──────── Source material

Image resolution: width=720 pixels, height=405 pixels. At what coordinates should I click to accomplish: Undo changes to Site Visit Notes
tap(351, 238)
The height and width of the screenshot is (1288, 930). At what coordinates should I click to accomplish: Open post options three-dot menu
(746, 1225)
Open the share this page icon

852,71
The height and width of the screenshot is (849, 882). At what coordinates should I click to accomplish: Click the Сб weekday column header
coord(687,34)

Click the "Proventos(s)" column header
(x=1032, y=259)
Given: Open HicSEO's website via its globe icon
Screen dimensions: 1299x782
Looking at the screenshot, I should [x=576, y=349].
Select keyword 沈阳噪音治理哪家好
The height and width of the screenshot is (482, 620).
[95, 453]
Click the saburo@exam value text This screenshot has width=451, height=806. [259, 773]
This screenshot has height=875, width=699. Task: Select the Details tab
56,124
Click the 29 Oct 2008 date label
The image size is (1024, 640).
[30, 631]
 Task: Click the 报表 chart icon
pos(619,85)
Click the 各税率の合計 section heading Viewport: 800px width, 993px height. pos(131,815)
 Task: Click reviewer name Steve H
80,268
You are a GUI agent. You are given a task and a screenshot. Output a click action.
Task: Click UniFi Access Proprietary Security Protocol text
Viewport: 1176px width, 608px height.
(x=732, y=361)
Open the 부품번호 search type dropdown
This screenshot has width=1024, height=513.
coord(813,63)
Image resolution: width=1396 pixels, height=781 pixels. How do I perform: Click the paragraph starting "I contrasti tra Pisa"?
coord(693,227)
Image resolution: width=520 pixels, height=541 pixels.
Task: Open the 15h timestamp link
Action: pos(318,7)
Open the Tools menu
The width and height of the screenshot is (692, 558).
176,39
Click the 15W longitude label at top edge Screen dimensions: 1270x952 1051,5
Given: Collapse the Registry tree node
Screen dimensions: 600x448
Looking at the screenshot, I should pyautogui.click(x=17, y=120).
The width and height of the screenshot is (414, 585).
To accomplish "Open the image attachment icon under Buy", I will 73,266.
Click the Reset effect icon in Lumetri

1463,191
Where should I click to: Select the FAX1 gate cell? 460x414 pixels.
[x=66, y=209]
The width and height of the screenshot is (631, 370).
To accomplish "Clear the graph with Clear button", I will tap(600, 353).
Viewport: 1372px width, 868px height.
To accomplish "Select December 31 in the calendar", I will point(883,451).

────────────────

» Exercise brief: Please copy out every entry exactly, with nothing omitted.

» Response for this exercise:
Image resolution: width=720 pixels, height=405 pixels. At what coordinates should I click to accomplish: Undo changes to Site Visit Notes
tap(351, 238)
The height and width of the screenshot is (1288, 930). At what coordinates should I click to accomplish: Open post options three-dot menu
(746, 1225)
Open the share this page icon

852,71
The height and width of the screenshot is (849, 882). At what coordinates should I click to accomplish: Click the Сб weekday column header
coord(687,34)

Click the "Proventos(s)" column header
(x=1032, y=259)
Given: Open HicSEO's website via its globe icon
Screen dimensions: 1299x782
Looking at the screenshot, I should [x=576, y=349].
Select keyword 沈阳噪音治理哪家好
The height and width of the screenshot is (482, 620).
[95, 453]
Click the saburo@exam value text This screenshot has width=451, height=806. [259, 773]
This screenshot has height=875, width=699. Task: Select the Details tab
56,124
Click the 29 Oct 2008 date label
The image size is (1024, 640).
[30, 631]
 Task: Click the 报表 chart icon
pos(619,85)
Click the 各税率の合計 section heading Viewport: 800px width, 993px height. pos(131,815)
 Task: Click reviewer name Steve H
80,268
You are a GUI agent. You are given a task and a screenshot. Output a click action.
Task: Click UniFi Access Proprietary Security Protocol text
Viewport: 1176px width, 608px height.
(x=732, y=361)
Open the 부품번호 search type dropdown
This screenshot has width=1024, height=513.
coord(813,63)
Image resolution: width=1396 pixels, height=781 pixels. How do I perform: Click the paragraph starting "I contrasti tra Pisa"?
coord(693,227)
Image resolution: width=520 pixels, height=541 pixels.
Task: Open the 15h timestamp link
Action: pos(318,7)
Open the Tools menu
The width and height of the screenshot is (692, 558).
176,39
Click the 15W longitude label at top edge Screen dimensions: 1270x952 1051,5
Given: Collapse the Registry tree node
Screen dimensions: 600x448
Looking at the screenshot, I should pyautogui.click(x=17, y=120).
The width and height of the screenshot is (414, 585).
To accomplish "Open the image attachment icon under Buy", I will 73,266.
Click the Reset effect icon in Lumetri

1463,191
Where should I click to: Select the FAX1 gate cell? 460x414 pixels.
[x=66, y=209]
The width and height of the screenshot is (631, 370).
To accomplish "Clear the graph with Clear button", I will tap(600, 353).
Viewport: 1372px width, 868px height.
To accomplish "Select December 31 in the calendar", I will point(883,451).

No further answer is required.